When Temples and Icons Are Gone

I was blessed to have two church homes. While the church that is primary is the church of my hometown of Ennis, TX (near Dallas), the other church I claim … that claims me … is the church where my mother grew up. It is a church that my grandfather and grandmother called home for most of their married years. It is in a small, unincorporated community southeast of Waco. It is the community of Mooreville, and the United Methodist Church there is my other church home.

Mooreville UMC.jpgMy grandparents raised my mother directly across the street from that church in a house my grandfather built. He built and owned the little store next to the house where he sold his own butchered beef. Following my grandfather’s tragic death when I was two, we spent many weekends with my grandmother … mowing the acreage behind the house, helping fix things that had broken during the week, and making sure she had everything she needed until we returned. She didn’t drive for 8 years following his death, and I was ten years old before she got behind the wheel of another car.

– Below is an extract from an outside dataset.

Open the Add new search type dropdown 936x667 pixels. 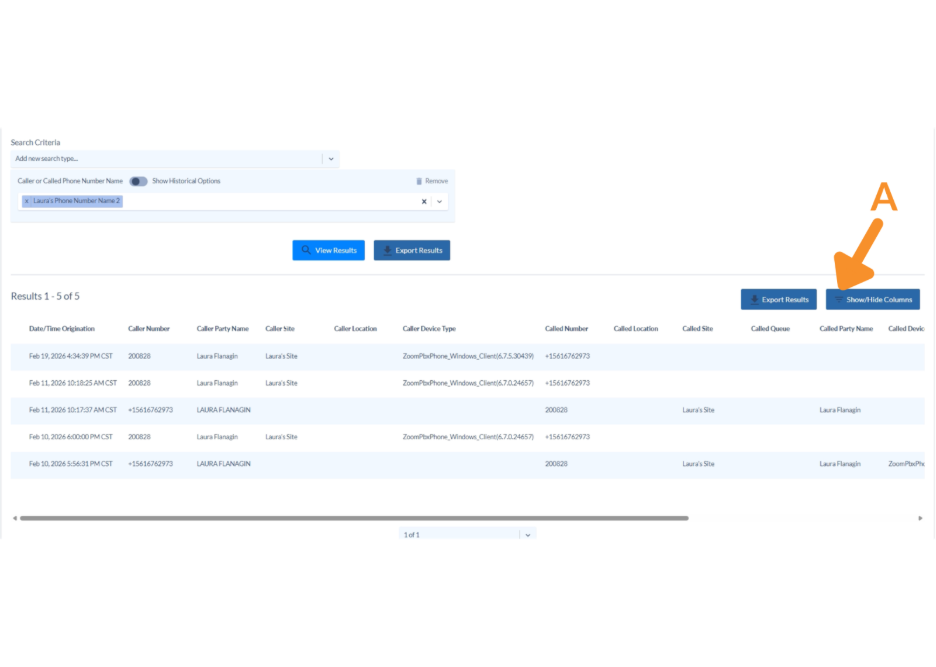click(x=330, y=158)
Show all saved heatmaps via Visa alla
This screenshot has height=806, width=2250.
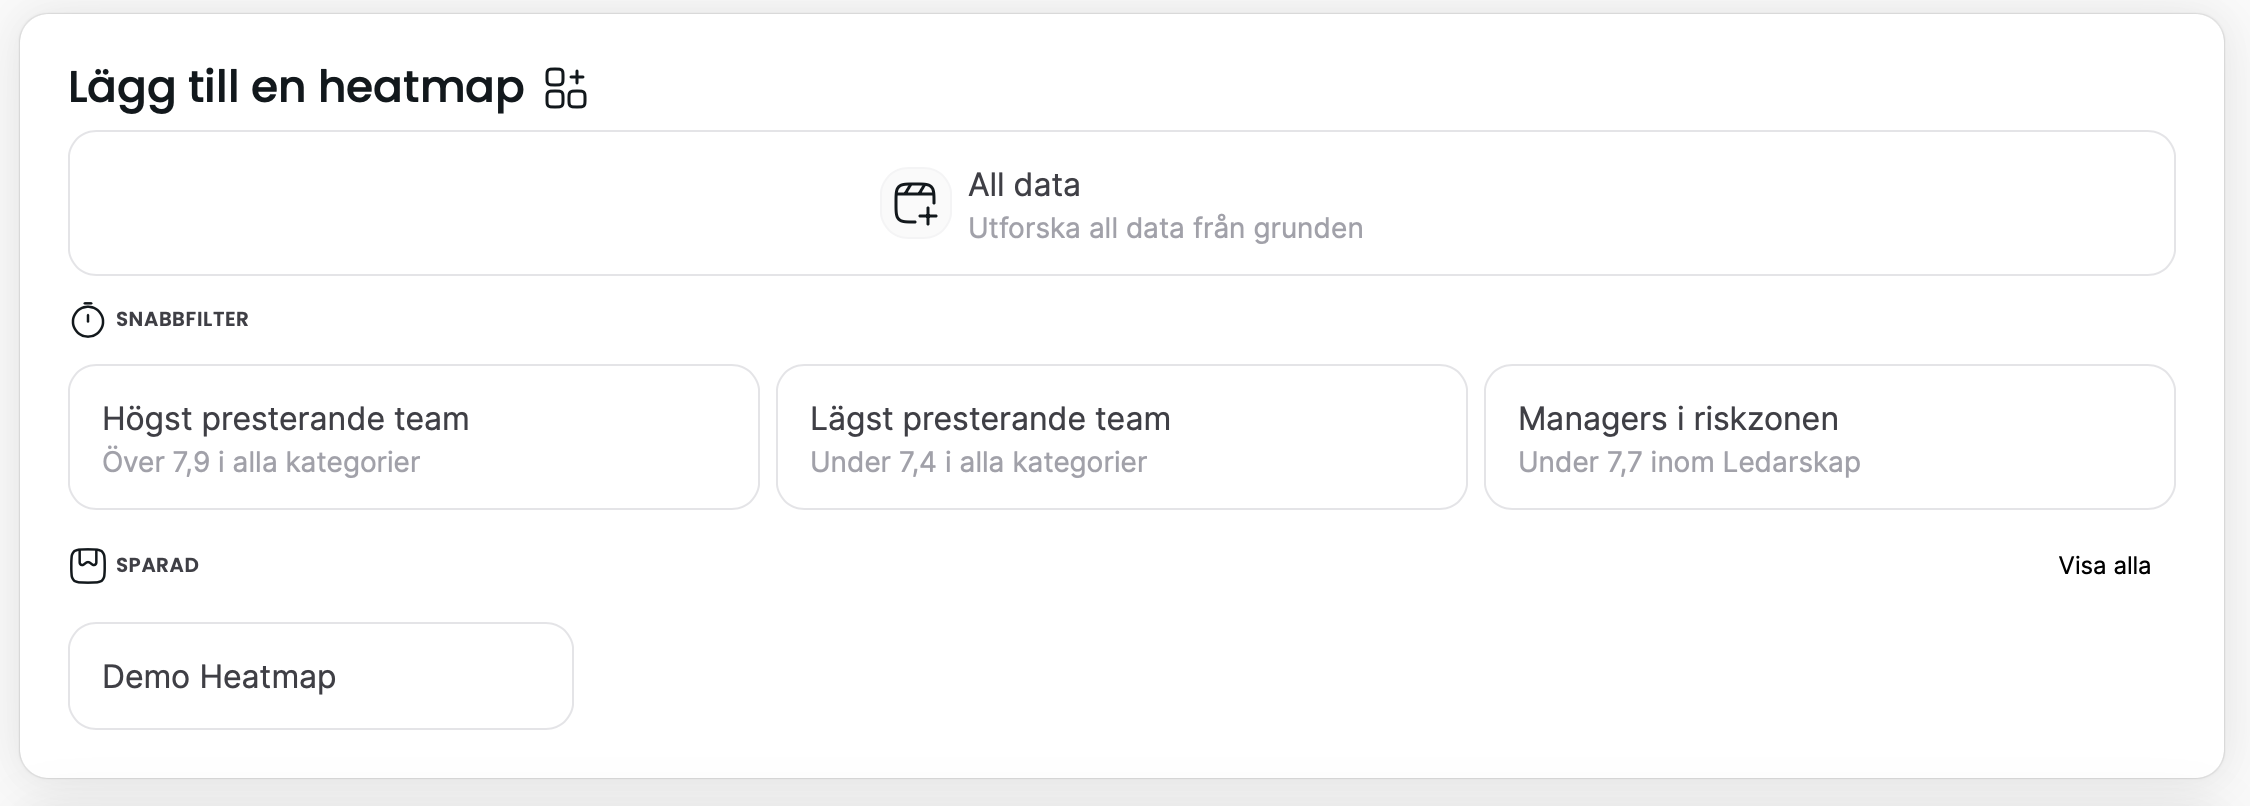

That meant that my parents, my sister, and I usually spent three weekends out of four in Mooreville during my childhood and at least half the weekends through my teenage years.

The Mooreville church was key to my growing faith. It was the place I first learned about grief and mourning. It was the place where I met God … sometimes in simple … but always profound ways. In the days before we had to lock church buildings, the church was always open. Every weekend, whether on Friday evening or sometime on Saturday, I would go across the street to the church. I had learned early on that I could play the piano by ear, and the only songs I played were church hymns … the old, old hymns.

Before anybody in my current church gets excited, I only play in a couple of keys and not that well. As a kid, once … precisely once … I played for that little congregation because the pianist was sick, but they had to sing the three hymns I chose, and we sang them all in either C or F. I prayed all through the night that everyone would just sing loud.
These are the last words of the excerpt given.